Malheureux que je suis ! Vous avez pu, Milon, me rappeler dans ma patrie par le secours de ces vaillans hommes, et je ne pourrai, par leur secours, vous y retenir ? Que répondrai-je à mes enfans, qui vous regardent comme un second père ? Que vous répondrai-je, ô mon frère Quintus ! aujourd’hui absent, et autrefois compagnon de mes malheurs ? Croirez-vous que je n’ai pu conserver Milon par les mêmes mains qui l’ont aidé à nous conserver l’un et l’autre ? Et dans quelle cause ne l’aurai-je pu ? dans une cause où toutes les nations sont pour nous. Qui me l’aura refusé ? ceux à qui la mort de Clodius a rendu le repos. A qui le refuseront-ils ? à moi.
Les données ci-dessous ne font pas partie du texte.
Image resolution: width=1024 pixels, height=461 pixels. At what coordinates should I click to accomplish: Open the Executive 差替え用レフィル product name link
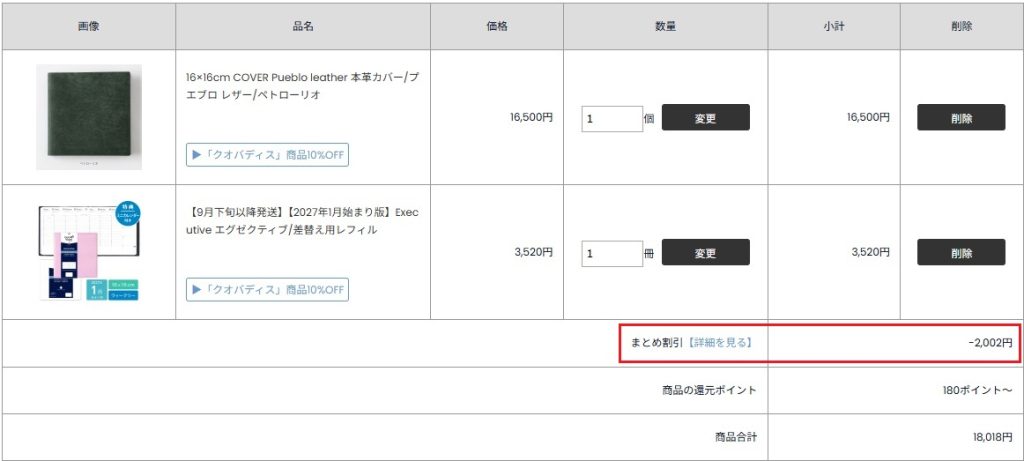[302, 221]
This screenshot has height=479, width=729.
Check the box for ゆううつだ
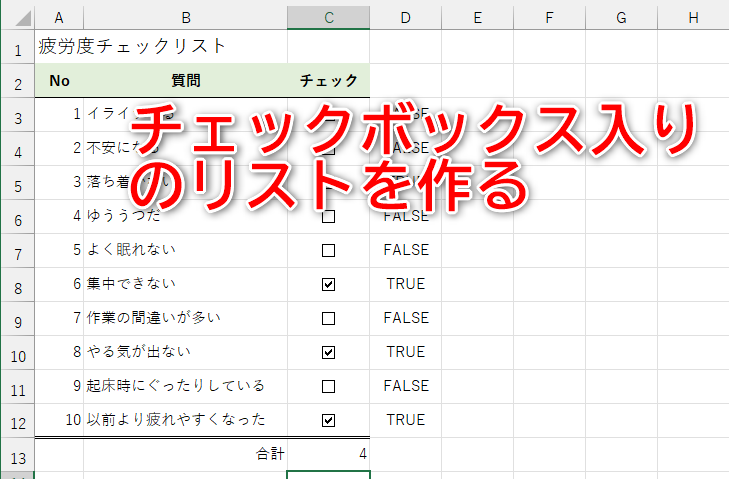click(328, 216)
Quel complot ai-je donc formé contre vous, messieurs ; quel si grand crime ai-je commis, lorsque j’ai cherché, découvert, publié, dissipé les dangers qui menaçaient l’Etat ? Hélas ! c’est la source funeste de la douleur qui m’accable aujourd’hui moi et les miens. Pourquoi avez-vous ordonné mon retour ? est-ce pour bannir à mes yeux ceux à qui j’en suis redevable ? Ne souffrez pas, je vous en conjure, que ce retour soit pour moi plus cruel que l’exil ; car comment pourrai-je me croire dans Rome, si l’on me sépare de ceux qui m’ont rendu à elle ?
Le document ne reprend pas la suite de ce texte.